PC=100%) - 5260%). The used software is Borland Pascal 7.0
working on the MS DOS platform.
References
[1] Anick P., Artemieff S. A High-level Morphological Description Language Exploiting Inflectional Paradigms. COLLING'92 - 15th Int. Conf. on Computational Linguistics, Nantes, 23-28 Aug. 1992, pp.67-73
[2] Erjavec T., Tancig P. An integrated system for morphological analysis of the slovene language. COLLING'90 - 13th Int. Conf. on Computational Linguistics, Helsinki, 1990, vol 1:pp.86-88.
[3] Karttunen L., Kaplan R., Zaenen A. Two Level Morphology with Composition. COLLING'92 - 15th Int. Conf. on Computational Linguistics, Nantes, 23-28 Aug. 1992, pp.141-148.
[4] Kichovich M. A Declarative Describtion of the Inflectional Morphology and Morphological Analysis and Synthesis. Conf. on AI, Varna, 1987.
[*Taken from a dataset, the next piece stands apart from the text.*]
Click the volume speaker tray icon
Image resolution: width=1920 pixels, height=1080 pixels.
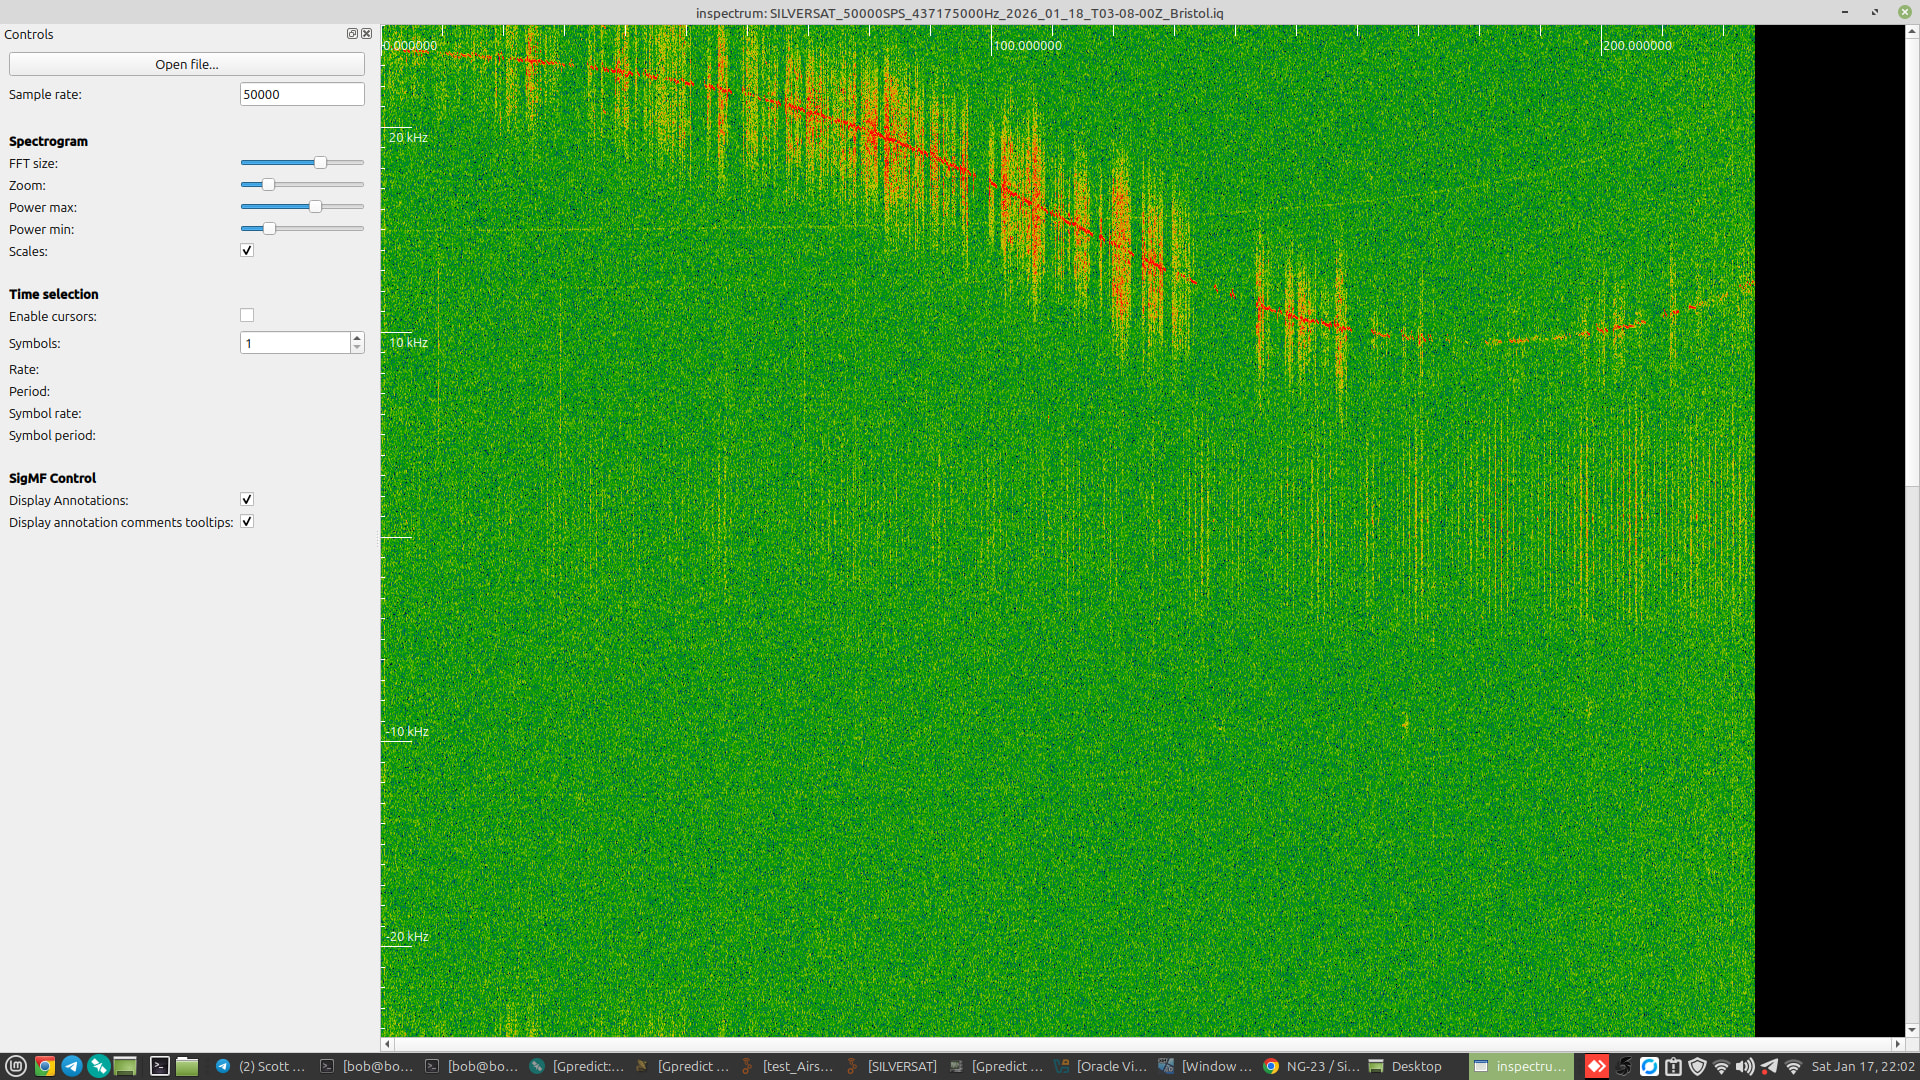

[5] Koskenniemi K. A General Computational Model for Word-Form Recognition and Production. COLLING'84 10th Int. Conf. on Computational Linguistics, Stanford, 2-6 July. 1984, pp.178-181
[6] Krustev B. The Bulgarian Morphology in 187 type tables. NI, Sofia, 1984.
[7] Simov K., Angelova G., Paskaleva E.
MORPHO-ASSISTANT: The Proper Treatment of Morphological
Knowledge. COLLING'90 - 13th Int. Conf. on Computational
Linguistics, Helsinki, 1990, vol 3:pp.455-457.